Critical illness or injury leave
This type of leave entitles employees to take an unpaid leave in order to care for or support a family member (defined as being in the employee’s immediate family or any other individual in a prescribed class) if they obtain a certificate from a medical or nurse practitioner. This certificate must state that the family member has experienced a change to the baseline state of health that puts the life of the family member at risk. The certificate must also state that the care or support required by the family member can be met by one or more persons who are not medical professionals, and set out the period for which the family member requires care or support.
The statutory maximum length of critical illness or injury leave is 36 weeks if the family member is a minor or up to 16 weeks if the family member is an adult. The period can begin at the earlier of the first day of the week in which the certificate is issued and the first day of the week where the family member’s condition significantly changes and their life is at risk.
Domestic or sexual violence leave
This type of leave applies to an employee or an eligible person in respect of an employee. An eligible person is defined as a minor child of the employee, an adult child who is under the care of the employee, or another prescribed person.

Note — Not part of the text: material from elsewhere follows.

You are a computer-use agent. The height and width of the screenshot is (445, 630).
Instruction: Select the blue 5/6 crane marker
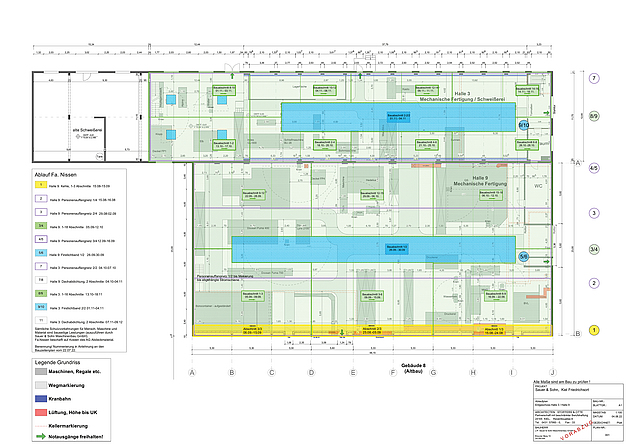522,256
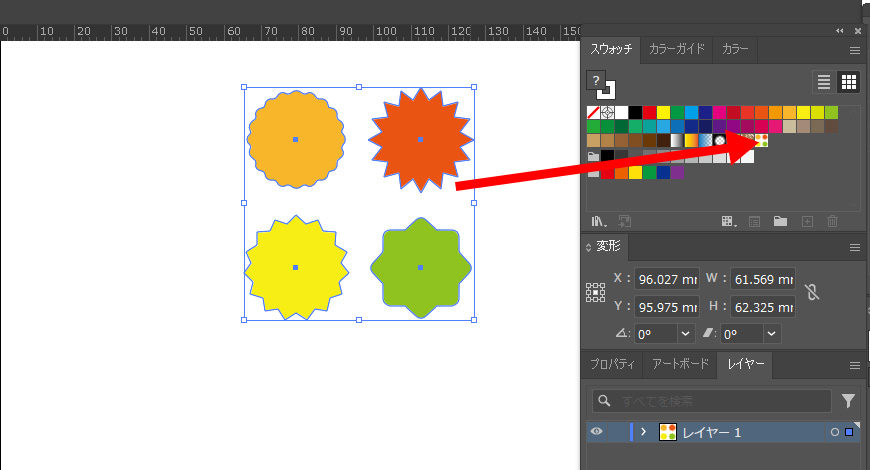Click the reference point locator grid

[596, 292]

In order for the leave to be taken, the employee or eligible person must have experienced physical abuse by an intimate partner or family member, sexual abuse by any person, or psychological or emotional abuse by an intimate partner or family member. The same provisions apply if the violence or abuse was attempted. A child is also considered to have experienced domestic violence if the child is exposed, directly or indirectly, to domestic or sexual violence by an intimate partner or family member of the child.
Domestic or sexual violence leave may be taken for one or more of the following purposes: physical or psychological medical attention, to obtain victim services related to domestic or sexual violence, to obtain counselling, to relocate, to seek legal or law enforcement assistance in either a civil or criminal proceeding or any prescribed purpose.

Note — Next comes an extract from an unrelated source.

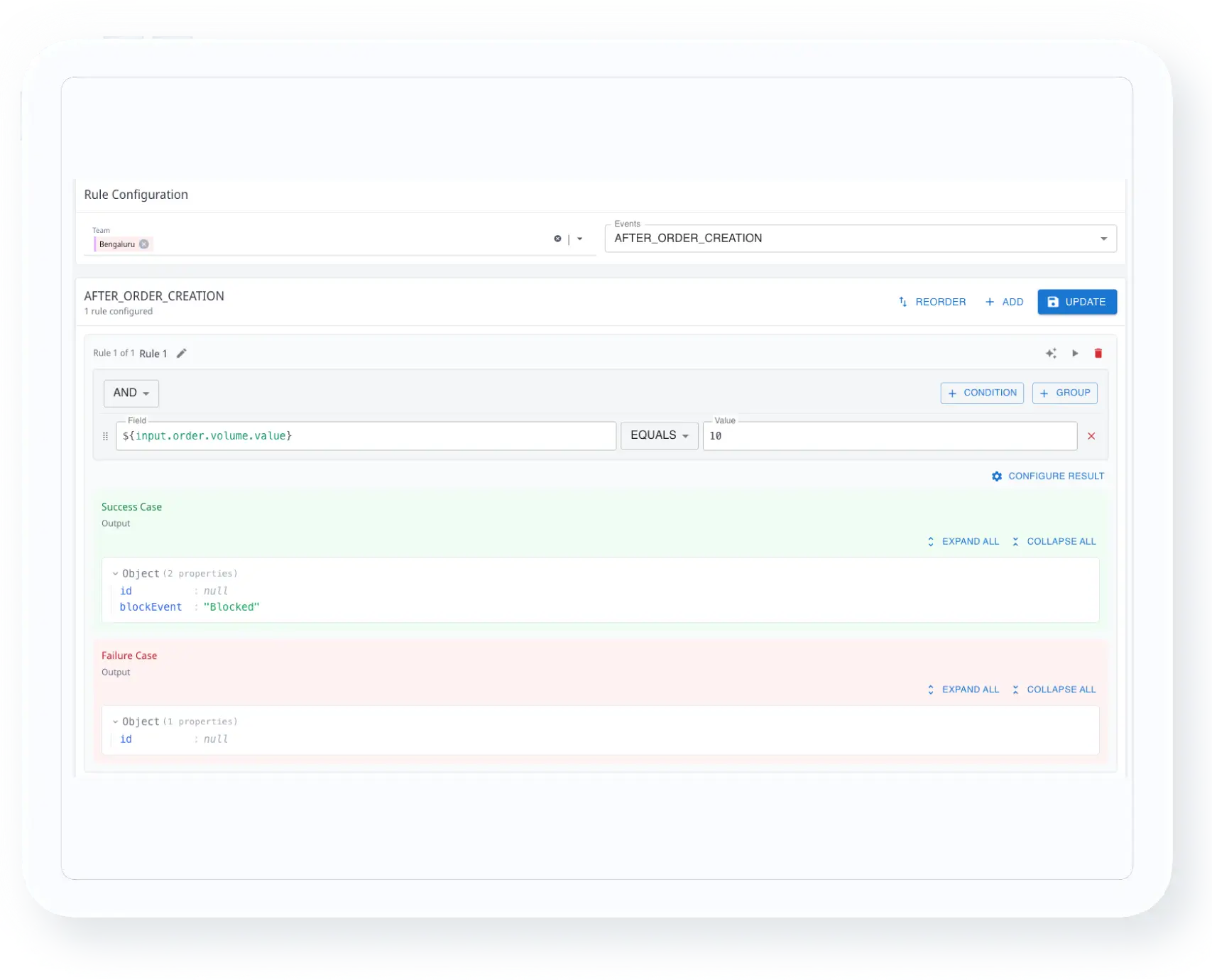1212x980 pixels.
Task: Collapse the Success Case Object node
Action: [x=114, y=573]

An employee is entitled to up to 10 days of unpaid leave in units of one or more days and, additionally, a single period of 15 weeks of unpaid leave taken all at once. The employer may also consent to dividing the single 15 week period into smaller periods.
An employee is not entitled to leave respecting an eligible person if the employee is the one who commits the violence against that person. If the employer requests proof that the employee is entitled to leave then the employee must provide reasonably sufficient proof as soon as practicable.
These two new types of leave build upon the most recent expansion of employment leaves in British Columbia, which was summarized in the June 2018 News & Views. Employers in British Columbia are required to continue any pension and benefits coverage during employment leaves required by law, subject to the employee making any required contributions. Employers should therefore be prepared to administer these new leaves with respect to their pension and benefits plans. Pension plan amendments may be required if a registered pension plan sets out all forms of employment leaves available to employees.
These new forms of leave became effective immediately as of May 30, 2019.